Sharing Recallify at UCL’s Better Tech for Better Cognition event
The one-day conference at University College London brought together clinicians, researchers and digital-health founders to swap evidence and show working prototypes. The agenda covered everything from human–computer interaction to spin-out funding, with barely a quiet moment between sessions.

Our session: putting Recallify to the test
Recallify helps people with cognitive differences manage day-to-day life. Users can upload or record audio, video, text or PDFs, receive ultra-accurate AI transcription and summaries, then train memory and stay organised with quizzes and smart reminders.
During the talk we:
Played short video clips and read written comments from our community of roughly 700 active users, highlighting what they like (multilingual transcription, spaced-repetition quizzes) and what still needs work (Wi-Fi dead zones, onboarding for carers).
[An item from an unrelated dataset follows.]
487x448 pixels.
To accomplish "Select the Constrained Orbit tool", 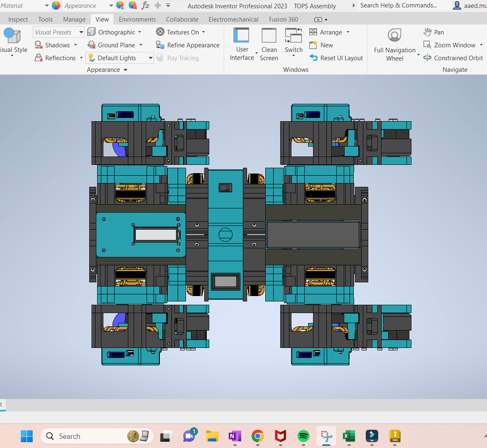I will pyautogui.click(x=453, y=58).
Ran a live demo showing on-device encryption, vector search, GPT-powered summarisation and quiz generation.
Announced an acceptability-and-feasibility study that extends testing from childhood-acquired brain injury to multiple sclerosis, stroke and Parkinson’s.
Key Take-aways
Simpler onboarding: clinicians want a “set-up-for-my-patient” flow so families can do the admin once.
Objective metrics: researchers asked for standard cognitive-function scales alongside user-reported outcomes.
Offline capture: poor connectivity in some clinics makes a local-first mode essential.
Shared dashboards: therapists would like to review recall stats between appointments.
What is next for Recallify
Clinician dashboard (feasibility-study edition) – give therapists a clear view of patient activity, recall streaks and flagged problem areas.
Text uploads, not just media – drag-and-drop notes, instructions or handouts straight into Recallify and get the same instant summaries and reminders.
Ask by typing or talking – users will be able to askquestoins with the keyboard as well as voice, making practice easier in quiet settings.
Broader patient-public panel – add Parkinson’s, brain-tumour and MS voices to our involvement group so new features reflect a wider range of needs.
Stay on track with NHS DTAC – work through the remaining compliance steps while keeping our release cycle fast and user-led.
Get Involved
Thanks to everyone who challenged us during the Q&A and over coffee—your input is already shaping the next release.